# [Directions]
Of the entries below, return only those lines from the line with "Task: Click the green" to the line with "The width and height of the screenshot is (1888, 918).", exactly, both included.

# [Data extracts]
_ _ _ _ _ _ _

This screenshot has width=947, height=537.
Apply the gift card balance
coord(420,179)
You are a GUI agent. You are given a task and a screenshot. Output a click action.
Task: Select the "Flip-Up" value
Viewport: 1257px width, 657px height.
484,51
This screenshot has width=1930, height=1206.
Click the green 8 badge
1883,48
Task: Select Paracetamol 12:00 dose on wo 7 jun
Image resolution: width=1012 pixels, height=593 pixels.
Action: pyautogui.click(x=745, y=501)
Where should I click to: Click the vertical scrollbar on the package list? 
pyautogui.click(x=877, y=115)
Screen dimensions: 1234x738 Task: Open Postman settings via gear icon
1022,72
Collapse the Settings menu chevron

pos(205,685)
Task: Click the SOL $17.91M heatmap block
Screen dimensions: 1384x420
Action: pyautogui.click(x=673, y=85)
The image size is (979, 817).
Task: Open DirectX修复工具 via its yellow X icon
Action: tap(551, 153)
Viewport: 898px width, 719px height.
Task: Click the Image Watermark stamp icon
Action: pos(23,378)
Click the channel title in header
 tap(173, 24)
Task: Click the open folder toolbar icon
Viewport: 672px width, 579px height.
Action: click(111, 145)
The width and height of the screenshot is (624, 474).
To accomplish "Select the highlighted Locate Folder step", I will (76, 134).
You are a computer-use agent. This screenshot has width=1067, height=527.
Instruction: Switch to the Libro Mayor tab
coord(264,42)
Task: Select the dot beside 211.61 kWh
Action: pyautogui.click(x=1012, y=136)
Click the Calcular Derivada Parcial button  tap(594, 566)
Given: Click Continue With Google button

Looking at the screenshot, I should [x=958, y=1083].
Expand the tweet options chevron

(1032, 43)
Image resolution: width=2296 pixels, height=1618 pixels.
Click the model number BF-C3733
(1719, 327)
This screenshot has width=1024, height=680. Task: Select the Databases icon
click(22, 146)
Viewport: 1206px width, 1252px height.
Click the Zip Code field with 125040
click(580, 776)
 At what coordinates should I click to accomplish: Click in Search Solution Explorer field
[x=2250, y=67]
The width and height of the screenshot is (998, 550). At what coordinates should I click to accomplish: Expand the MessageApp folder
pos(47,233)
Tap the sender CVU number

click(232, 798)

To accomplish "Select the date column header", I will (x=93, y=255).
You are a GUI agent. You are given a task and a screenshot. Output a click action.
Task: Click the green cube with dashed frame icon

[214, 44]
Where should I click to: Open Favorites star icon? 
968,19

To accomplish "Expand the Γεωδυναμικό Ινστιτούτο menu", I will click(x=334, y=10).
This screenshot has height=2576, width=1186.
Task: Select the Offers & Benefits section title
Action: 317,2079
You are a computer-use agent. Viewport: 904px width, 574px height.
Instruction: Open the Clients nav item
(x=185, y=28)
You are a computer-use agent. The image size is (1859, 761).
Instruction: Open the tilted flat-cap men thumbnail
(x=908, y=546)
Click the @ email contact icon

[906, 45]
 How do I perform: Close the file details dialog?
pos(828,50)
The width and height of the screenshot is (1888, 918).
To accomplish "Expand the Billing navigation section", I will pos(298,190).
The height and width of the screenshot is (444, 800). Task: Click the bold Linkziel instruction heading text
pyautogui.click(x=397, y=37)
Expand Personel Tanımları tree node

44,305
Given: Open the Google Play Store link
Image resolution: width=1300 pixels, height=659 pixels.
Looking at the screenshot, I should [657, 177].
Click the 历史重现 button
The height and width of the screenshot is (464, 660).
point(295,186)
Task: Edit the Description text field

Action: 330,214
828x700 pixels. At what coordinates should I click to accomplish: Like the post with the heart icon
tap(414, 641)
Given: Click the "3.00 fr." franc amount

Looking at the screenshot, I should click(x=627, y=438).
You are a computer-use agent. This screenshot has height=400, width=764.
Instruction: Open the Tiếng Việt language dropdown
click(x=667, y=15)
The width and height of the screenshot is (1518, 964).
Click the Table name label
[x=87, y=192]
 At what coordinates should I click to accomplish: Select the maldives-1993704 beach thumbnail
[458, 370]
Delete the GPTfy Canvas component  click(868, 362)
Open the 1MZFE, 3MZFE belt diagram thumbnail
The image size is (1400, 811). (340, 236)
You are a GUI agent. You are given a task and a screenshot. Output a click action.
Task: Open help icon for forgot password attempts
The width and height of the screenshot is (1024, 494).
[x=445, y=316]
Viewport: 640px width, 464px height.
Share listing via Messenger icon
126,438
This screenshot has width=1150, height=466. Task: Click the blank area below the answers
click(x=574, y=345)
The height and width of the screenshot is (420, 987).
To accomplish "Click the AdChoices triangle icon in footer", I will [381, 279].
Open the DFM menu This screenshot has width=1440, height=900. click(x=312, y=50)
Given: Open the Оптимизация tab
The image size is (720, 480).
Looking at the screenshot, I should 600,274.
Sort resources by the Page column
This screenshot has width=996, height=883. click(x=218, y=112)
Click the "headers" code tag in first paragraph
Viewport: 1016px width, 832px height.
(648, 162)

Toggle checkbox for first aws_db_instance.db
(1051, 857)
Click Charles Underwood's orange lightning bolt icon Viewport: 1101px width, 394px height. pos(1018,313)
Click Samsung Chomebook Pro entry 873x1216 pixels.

_ _ _ _ _ _ _

# [Response to the task]
Task: Click the green cube with dashed frame icon

[214, 44]
Where should I click to: Open Favorites star icon? 
968,19

To accomplish "Expand the Γεωδυναμικό Ινστιτούτο menu", I will click(x=334, y=10).
This screenshot has height=2576, width=1186.
Task: Select the Offers & Benefits section title
Action: 317,2079
You are a computer-use agent. Viewport: 904px width, 574px height.
Instruction: Open the Clients nav item
(x=185, y=28)
You are a computer-use agent. The image size is (1859, 761).
Instruction: Open the tilted flat-cap men thumbnail
(x=908, y=546)
Click the @ email contact icon

[906, 45]
 How do I perform: Close the file details dialog?
pos(828,50)
The width and height of the screenshot is (1888, 918).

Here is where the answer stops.